Opening statements and testimony in the murder trial of Todd Smith for the murder of his wife Katrina Smith painted two very different pictures of the murder and investigation.
For prosecutors, Smith is the obvious suspect, a man estranged from his wife who beat her to death with a baseball bat, which was later found in his garage.
Prosecutor Marilyn Hite-Ross told jurors, “Til’ death do us part. A vow spoken in most weddings. A vow Katrina Smith when she married the defendant. And that vow would prove to be a deadly vow for Katrina Smith.
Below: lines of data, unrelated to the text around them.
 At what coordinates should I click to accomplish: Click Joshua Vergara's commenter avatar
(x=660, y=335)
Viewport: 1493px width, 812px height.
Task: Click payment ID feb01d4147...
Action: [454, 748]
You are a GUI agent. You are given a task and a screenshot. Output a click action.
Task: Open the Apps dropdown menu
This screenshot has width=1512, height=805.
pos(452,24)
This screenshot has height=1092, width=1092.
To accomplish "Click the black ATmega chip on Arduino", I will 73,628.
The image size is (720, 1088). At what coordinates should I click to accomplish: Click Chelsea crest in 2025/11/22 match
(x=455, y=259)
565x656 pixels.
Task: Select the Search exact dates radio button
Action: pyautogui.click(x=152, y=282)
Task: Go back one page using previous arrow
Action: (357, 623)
Til’ death do us part, and so it was, she died at the hands of her husband.”
Testimony given Wednesday included friends saying that Todd was dismissive when friends asked why they hadn’t seen Katrina, saying she left all the time. One witness also testified that he was not enthusiastic in the search for his wife after it became clear she disappeared, inferring that was because he already knew she was dead. Smith’s body was later found dumped in the Rock River.
But for the defense, the case is an example of a rush to judgment against a man who became the primary suspect to the exclusion of all others simply because he was the victim’s husband.
“This is a case about something called confirmation bias … You will see multiple examples of just how the police were biased against Todd, and had already made up their minds,” Defense Attorney Margie O’Connor told the jury, who called the case one that was built on rumor and speculation.
O’Connor implying that she will introduce evidence that there were others who had a motive to murder Katrina Smith, including a man who allegedly was having an extramarital affair with her and is scheduled to take the stand on Thursday.
The trial is expected to take as long as two weeks.